Optionally, on some platform WarpSync can use an alternate hardware accelerated implementation.

The CIPHERTEXT in the Compact Output only contains the first 52 bytes of the complete CIPHERTEXT.

Info

Compact Outputs exclude the COUT and MEMO parts, therefore it is not possible to decrypt the memo text or the outgoing notes.

However, we can identity outgoing transactions by the fact that they use one of our UTXO.

Trial Decryption Algorithm

For reference, here is an overview of the algorithm used for decrypting a compact output using an IVK.

  • The $E$ = EPK, Ephemeral Public Key is a point on the Jubjub curve serialized in compressed form.
  • The Diffie-Hellman shared secret is $ S = E^{\text{IVK}}$. Note that the base point $E$ differs with every note and therefore we cannot optimize the exponentiation by precomputing tables of powers of $E$.
  • The decryption key $K$ is the Blake2b hash of $S$.
  • The ciphertext is encrypted with Chacha20 using $K$.

Once again, the CIPHERTEXT in the Compact Output only contains the first 52 bytes of the complete CIPHERTEXT.

It doesn’t have the memo or the authentication digest. We cannot directly check that the decrypted text is valid. However, the format of a note restricts the byte values at some offsets. For example, the first byte is the note version number. It has to be 2 since zip 212 activation.

Furthermore, if by chance the plain note passed all format validation checks and was still invalid, it would be caught by the CMU check.
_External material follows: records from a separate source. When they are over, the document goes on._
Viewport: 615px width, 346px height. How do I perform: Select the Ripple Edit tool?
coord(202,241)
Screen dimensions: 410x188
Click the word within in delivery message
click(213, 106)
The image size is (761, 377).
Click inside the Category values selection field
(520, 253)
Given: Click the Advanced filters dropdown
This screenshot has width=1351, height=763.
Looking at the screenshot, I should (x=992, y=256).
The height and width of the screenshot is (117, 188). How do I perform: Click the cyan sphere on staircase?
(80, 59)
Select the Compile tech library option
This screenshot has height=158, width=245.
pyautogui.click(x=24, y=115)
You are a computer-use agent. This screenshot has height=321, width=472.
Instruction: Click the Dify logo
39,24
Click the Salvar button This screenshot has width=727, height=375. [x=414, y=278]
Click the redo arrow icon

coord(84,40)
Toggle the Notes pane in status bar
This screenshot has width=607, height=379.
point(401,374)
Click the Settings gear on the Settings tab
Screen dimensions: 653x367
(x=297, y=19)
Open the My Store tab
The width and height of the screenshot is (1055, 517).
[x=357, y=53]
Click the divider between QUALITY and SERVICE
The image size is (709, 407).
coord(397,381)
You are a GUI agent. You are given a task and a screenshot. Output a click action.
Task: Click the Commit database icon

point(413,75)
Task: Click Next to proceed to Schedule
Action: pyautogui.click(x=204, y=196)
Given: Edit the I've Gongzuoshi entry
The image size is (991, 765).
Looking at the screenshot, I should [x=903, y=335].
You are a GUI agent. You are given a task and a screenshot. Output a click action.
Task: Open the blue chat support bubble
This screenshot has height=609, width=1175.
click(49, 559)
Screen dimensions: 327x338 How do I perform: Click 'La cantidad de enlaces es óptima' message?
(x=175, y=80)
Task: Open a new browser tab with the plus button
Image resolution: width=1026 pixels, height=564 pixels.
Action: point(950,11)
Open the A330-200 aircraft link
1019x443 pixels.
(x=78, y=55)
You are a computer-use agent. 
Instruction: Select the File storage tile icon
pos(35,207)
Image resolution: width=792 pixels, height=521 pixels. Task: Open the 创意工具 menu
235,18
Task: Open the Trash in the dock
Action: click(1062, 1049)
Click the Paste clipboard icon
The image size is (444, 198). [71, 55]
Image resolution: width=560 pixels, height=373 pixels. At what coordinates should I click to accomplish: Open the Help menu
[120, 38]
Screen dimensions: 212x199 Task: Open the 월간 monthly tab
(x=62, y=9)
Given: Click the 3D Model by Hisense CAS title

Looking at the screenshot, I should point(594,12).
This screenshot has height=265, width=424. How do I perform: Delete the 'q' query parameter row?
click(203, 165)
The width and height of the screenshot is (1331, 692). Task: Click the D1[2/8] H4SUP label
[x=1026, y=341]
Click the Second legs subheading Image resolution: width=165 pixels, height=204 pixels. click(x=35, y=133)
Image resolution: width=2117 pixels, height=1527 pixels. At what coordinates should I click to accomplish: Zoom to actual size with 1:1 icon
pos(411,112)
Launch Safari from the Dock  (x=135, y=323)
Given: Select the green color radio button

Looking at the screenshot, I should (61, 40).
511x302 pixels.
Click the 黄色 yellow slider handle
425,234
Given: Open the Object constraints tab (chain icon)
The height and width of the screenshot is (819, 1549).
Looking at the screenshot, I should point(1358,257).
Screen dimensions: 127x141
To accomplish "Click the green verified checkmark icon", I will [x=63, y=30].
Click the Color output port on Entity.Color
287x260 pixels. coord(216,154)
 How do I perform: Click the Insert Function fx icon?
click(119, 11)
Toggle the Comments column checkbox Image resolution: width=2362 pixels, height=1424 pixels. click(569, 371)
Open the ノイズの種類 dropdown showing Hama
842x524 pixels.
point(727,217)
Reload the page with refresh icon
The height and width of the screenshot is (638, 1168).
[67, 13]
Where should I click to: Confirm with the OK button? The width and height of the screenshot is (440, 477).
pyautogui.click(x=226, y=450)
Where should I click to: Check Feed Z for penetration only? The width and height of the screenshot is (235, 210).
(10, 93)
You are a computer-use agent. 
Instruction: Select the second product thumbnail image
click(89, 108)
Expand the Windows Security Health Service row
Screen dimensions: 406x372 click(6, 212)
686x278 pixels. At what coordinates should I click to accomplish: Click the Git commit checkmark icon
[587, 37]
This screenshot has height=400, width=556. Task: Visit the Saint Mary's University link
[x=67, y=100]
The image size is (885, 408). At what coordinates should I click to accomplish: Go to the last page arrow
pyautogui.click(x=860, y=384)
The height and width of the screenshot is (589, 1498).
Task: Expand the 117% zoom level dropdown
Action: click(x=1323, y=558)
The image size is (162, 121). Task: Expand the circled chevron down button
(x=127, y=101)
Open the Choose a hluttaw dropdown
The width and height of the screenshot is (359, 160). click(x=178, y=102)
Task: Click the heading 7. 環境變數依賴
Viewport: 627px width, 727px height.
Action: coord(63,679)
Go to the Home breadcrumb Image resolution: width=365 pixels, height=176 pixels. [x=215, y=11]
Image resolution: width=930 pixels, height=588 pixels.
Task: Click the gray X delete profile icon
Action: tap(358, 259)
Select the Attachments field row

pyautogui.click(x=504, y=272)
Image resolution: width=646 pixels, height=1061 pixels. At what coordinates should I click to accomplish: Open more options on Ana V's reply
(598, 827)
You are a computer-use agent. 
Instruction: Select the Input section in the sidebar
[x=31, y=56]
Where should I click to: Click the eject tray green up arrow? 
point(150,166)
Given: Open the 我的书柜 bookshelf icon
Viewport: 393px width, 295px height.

We can compute the plain note commitment hash (CMU) and make sure it matches the CMU from the Compact Output.

Batch optimization

  1. Getting the affine coordinates (u, v) of EPK involves computing the inverse of a field element. We can batch multiple inversions together and only have to calculate one inverse, at the expense of having to do more multiplications. However, inversions are much more expensive than multiplications so it is still a net gain.
  2. The point exponentiation is carried out in Extended Coordinates because then we don’t have to do field inversions, and it’s faster, but we have to normalize the result and return to Affine Coordinates. This conversion uses a field inversion per point. Here again, we can batch these normalizations and use a single inversion for all the notes of a batch.

Multi Threading

If your CPU has several cores, trial decryption is automatically performed in parallel. We use Rayon.

Rayon is lightweight and convenient for introducing parallelism into existing code. It guarantees data-race free executions and takes advantage of parallelism when sensible, based on work-load at runtime.